TASK —
Across the entries below, the lines containing "agent" should be counted and only their number returned.

Screenshot grounding data —

§

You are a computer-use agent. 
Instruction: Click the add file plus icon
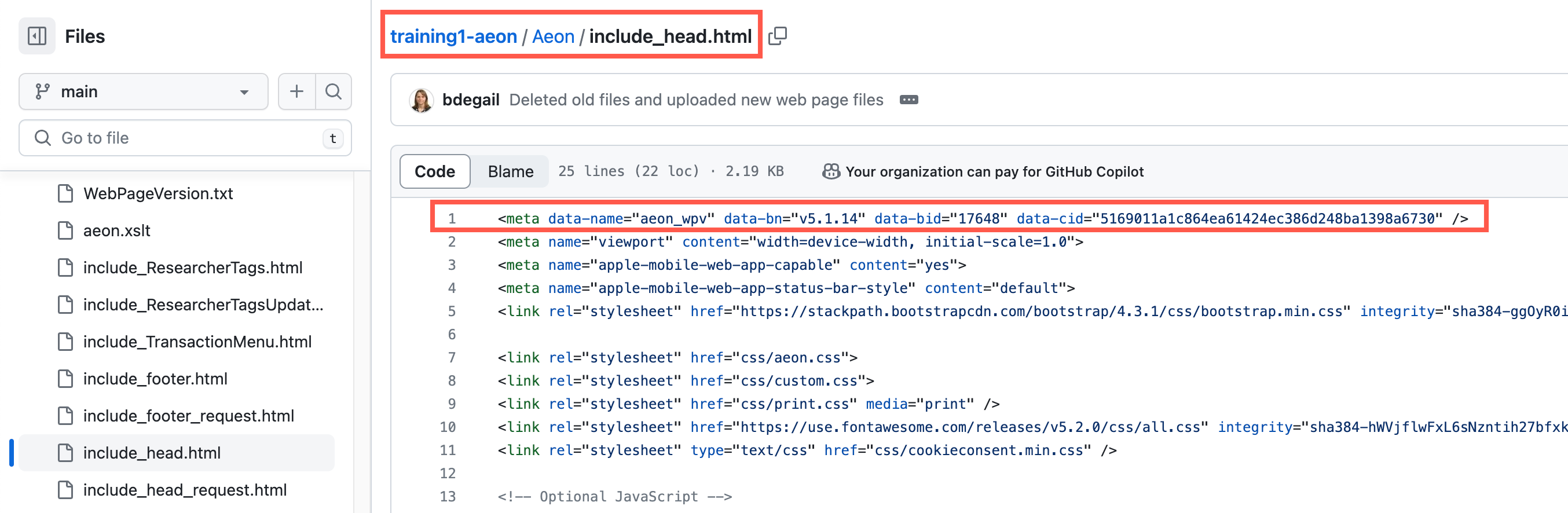point(296,91)
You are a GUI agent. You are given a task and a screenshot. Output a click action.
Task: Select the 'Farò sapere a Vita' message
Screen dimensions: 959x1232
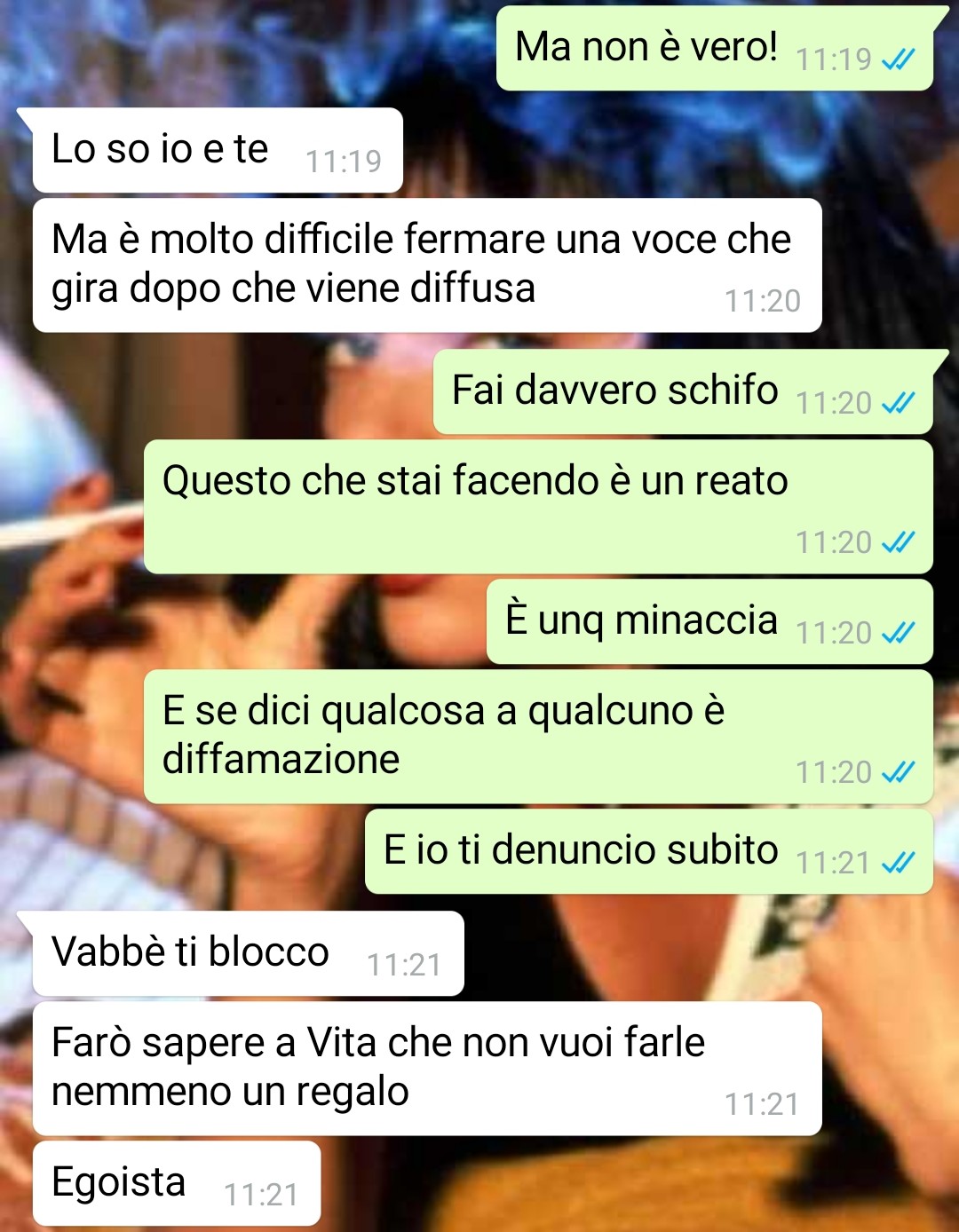tap(427, 1069)
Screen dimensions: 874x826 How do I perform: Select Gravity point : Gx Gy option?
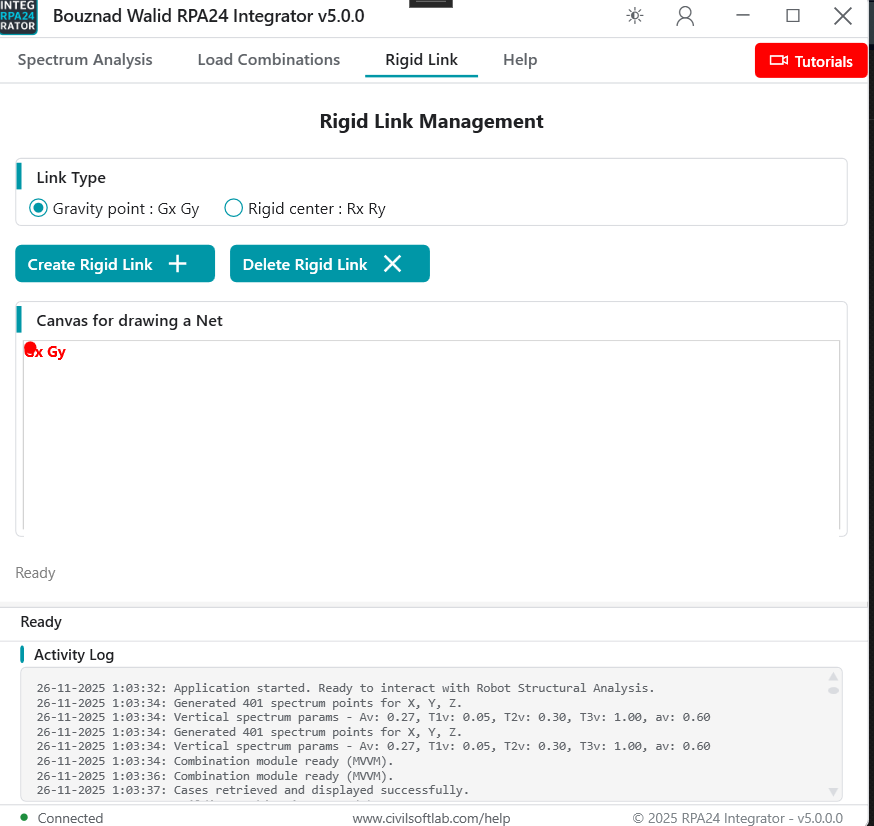tap(38, 208)
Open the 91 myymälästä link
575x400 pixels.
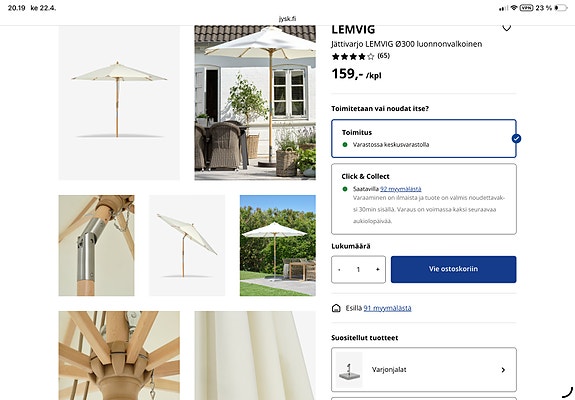pos(387,308)
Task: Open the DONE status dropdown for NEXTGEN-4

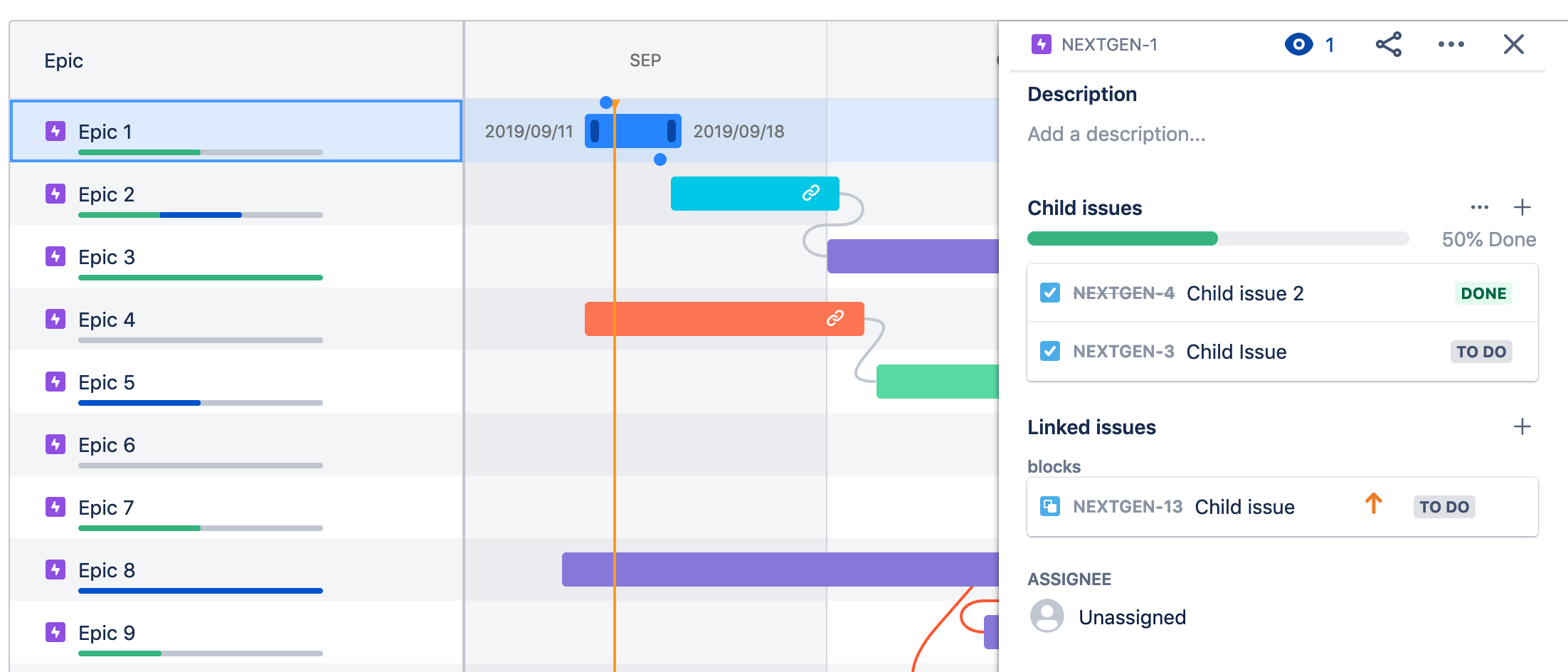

§

RESULT OF THE TASK —
2